©2012 Kirk Tuck
The Pastry Chef ©August Sander.
The photo shoot was the first image in the synthesis of the company's upcoming campaign so the company brass was there to oversee my work and the work of the ad agency. In addition to the actual baker from one of their stores we also had, in attendance, both the CEO and the CFO. The only problem for me was authenticity versus the right look. While the baker they brought to the shoot had the right professional credentials he was also about 23 years old, had some tattoos and just didn't look the part.
I pulled the art director aside and voiced my concerns and we decided to go ahead and photograph the baker and then find a second solution. No sense hurting feelings on the set. As soon as we made our decision it dawned on me that the CFO had just the right look. A bit older and with more gravitas. The art director suggested that since it was my idea I won the job of persuading the man in the suit to make a temporary career change and don the chef whites.
Once we finished photographing the younger (real) baker we thanked him and sent him on his way. Now we got down to the real business. We had the CFO put on the chef's coat, pinned the back so it fit right, put a little powder on his face to keep him in a nice "matte" finish and proceeded to photograph. We had a range of smiling, not smiling and permutations that mixed both but for some reason the consensus was that this shot was our keeper.
I made a straight black and white print with no toning or softening for the ad agency to use in print production. Later I went back into the darkroom and printed on several different double weight papers before I finally settled on the look of Agfa Portriga paper, toned in a dilute selenium toner.
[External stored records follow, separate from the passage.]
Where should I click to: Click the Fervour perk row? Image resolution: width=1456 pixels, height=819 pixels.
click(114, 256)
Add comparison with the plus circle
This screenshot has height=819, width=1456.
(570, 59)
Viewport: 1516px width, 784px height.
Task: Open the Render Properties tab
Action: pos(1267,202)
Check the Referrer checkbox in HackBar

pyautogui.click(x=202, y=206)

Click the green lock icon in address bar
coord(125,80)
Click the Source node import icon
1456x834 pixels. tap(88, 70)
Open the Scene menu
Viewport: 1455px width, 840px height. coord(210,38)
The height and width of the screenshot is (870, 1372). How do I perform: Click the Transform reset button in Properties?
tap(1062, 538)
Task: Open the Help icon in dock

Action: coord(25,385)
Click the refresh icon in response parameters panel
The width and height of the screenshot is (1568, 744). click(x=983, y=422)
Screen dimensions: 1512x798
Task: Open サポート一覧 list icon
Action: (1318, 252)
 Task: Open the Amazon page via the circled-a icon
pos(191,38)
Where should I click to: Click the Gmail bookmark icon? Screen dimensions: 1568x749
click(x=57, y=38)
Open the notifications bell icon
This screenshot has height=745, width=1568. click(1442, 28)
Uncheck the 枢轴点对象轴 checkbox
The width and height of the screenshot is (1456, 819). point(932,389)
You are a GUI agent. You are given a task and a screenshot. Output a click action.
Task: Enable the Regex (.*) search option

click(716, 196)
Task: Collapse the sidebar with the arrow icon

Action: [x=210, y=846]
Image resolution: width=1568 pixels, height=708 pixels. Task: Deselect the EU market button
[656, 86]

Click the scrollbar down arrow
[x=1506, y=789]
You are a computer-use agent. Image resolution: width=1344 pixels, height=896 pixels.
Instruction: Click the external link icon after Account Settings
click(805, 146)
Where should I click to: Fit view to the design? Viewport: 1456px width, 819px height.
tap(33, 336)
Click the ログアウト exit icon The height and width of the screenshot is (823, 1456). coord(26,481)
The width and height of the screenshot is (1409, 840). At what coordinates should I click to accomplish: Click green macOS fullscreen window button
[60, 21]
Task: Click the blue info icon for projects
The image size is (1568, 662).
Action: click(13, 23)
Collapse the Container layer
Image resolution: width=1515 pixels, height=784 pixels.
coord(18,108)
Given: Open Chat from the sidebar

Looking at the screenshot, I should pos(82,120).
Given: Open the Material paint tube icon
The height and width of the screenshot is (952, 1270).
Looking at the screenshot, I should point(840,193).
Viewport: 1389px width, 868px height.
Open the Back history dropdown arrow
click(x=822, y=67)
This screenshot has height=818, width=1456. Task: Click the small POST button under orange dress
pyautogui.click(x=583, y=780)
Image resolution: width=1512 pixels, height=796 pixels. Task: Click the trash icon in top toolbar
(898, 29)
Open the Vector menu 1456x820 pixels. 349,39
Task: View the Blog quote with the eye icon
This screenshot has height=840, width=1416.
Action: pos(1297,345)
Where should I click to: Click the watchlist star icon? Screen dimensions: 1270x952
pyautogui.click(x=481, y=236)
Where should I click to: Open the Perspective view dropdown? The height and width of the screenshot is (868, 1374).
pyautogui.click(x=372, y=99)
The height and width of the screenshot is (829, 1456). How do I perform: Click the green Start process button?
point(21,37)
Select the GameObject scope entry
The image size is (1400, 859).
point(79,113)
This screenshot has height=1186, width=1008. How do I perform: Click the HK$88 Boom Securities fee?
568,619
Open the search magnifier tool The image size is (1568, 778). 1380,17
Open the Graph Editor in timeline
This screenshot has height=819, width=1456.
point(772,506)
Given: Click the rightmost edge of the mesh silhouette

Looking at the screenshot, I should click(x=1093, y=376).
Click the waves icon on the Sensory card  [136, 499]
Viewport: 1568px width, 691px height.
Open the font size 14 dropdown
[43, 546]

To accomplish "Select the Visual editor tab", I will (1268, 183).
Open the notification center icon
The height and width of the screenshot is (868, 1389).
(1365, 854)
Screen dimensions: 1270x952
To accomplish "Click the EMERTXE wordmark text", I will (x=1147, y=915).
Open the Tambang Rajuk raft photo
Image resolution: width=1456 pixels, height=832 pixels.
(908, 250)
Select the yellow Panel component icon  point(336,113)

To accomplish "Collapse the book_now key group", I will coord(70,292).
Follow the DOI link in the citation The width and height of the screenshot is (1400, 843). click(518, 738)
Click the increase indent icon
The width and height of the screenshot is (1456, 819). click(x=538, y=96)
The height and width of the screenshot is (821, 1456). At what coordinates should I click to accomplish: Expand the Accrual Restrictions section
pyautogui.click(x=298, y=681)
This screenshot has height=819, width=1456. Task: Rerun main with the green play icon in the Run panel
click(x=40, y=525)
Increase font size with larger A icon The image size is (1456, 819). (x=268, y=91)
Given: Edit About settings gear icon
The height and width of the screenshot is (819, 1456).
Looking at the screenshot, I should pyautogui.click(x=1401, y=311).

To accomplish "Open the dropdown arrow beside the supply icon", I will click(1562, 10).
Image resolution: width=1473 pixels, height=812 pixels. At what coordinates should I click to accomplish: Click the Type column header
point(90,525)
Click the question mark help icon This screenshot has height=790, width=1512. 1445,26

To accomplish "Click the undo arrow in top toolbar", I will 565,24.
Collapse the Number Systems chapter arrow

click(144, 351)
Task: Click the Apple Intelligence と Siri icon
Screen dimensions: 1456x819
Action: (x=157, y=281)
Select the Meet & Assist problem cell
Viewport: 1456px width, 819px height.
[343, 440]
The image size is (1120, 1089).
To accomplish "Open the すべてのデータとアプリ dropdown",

The version up above is the one I put into my portfolio.
My portrait of the CFO/Baker was lit with one very large soft box (4x6 feet) which was further softened by an extra layer of white, silk diffusion in front. A sheet of white foamcore placed about ten feet to the opposite side provided fill light for the left side of the subject's face.
The camera was a Pentax 6x7 with a 165mm lens. The film was Ilford FP-4.
If you don't know the work of August Sander you might want to do some web research. I find his work amazing not only for the extreme quality he brought to location lighting so many decades ago but also for the anthropological interest it kindles. You really feel as though you have a window into the past. You might also be interested in Irving Penn's book on photographing trades.